A 15 anni apprese il mestiere dai fratelli Revello a Cuneo, studiò disegno serale e strinse amicizia con Sergio Arneodo, condividendo sogni artistici prima di volare verso Torino, l’Accademia Albertina e poi la Francia. Lì, tra Nizza, Parigi e la Costa Azzurra, sposò Giselle Tordjnam, aprì un atelier in rue Benoit Bunico e debuttò con mostre alla Galerie Longchamp, conquistando Biennali di Menton, Salon d’Automne e gallerie come Bernheim-Jeune.

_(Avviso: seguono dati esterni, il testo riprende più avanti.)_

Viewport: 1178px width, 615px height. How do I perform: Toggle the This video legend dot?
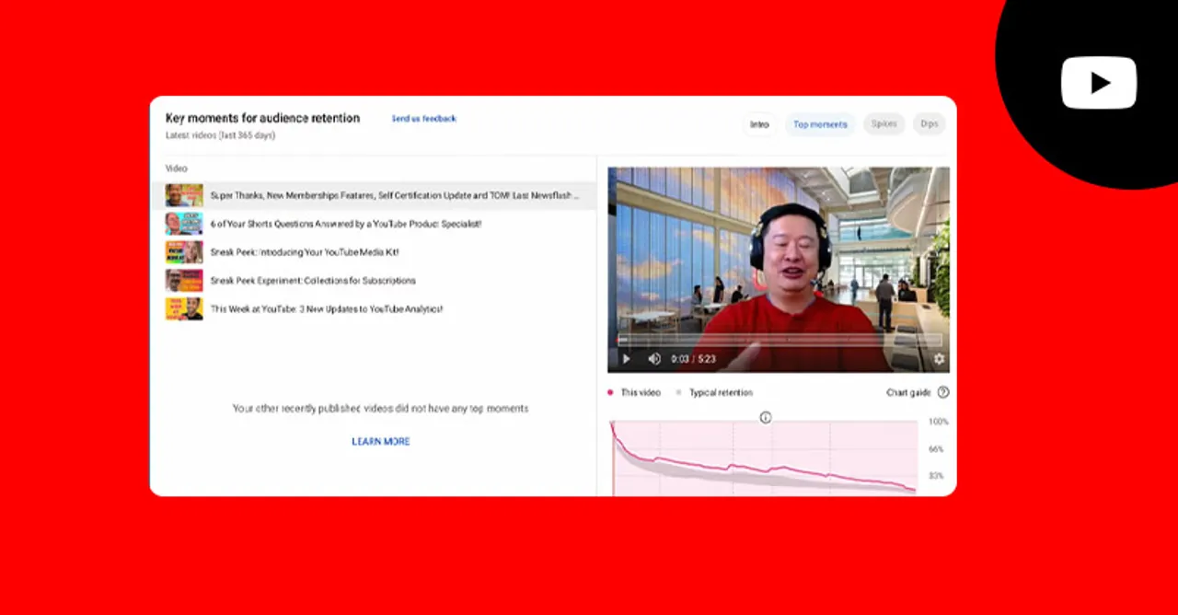610,392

(Un autoritratto di Bernard Damiano)
Il suo sguardo poetico unisce la rudezza montana ai bagliori mediterranei: paesaggi della Grana, ritratti drammatici, donne sensuali e temi sacri intrisi di tensione grottesca, quel “grotesque mon amour” che lo definì. Giovanni Testori ne lodò l’esplosione emotiva, acquistandone opere e curandone cataloghi; donò una Via Crucis e un crocifisso a Sancto Lucio di Coumboscuro, una statua bronzea a Chartres e il “Mounge dal Couvent” nel suo paese adottivo.
Oltre alla proiezione, il progetto lancia la borsa di studio “Damiano-Giordano”, biennale tra la scuola primaria Bernard Damiano e la media di San Rocco Castagnaretta e il liceo artistico Ego Bianchi di Cuneo: un ponte per insegnare ai ragazzi la passione sconfinata del loro concittadino, con sfide creative ispirate al film e già simboleggiato dal murales del suo gatto nero sulla scuola. Proiezioni scolastiche stimoleranno riflessioni su memoria e identità, mentre l’agenda 2026 prevede eventi al Cinema Monviso il 16 marzo per Unitre Cuneo e mostre in arrivo.
Un’iniziativa che lega territorio, arte e futuro, riscoprendo Damiano – esposto postumo a Sanremo, Milano e Savigliano – proprio dalla sua Granda natia. L’appuntamento al Lanteri è aperto a tutti.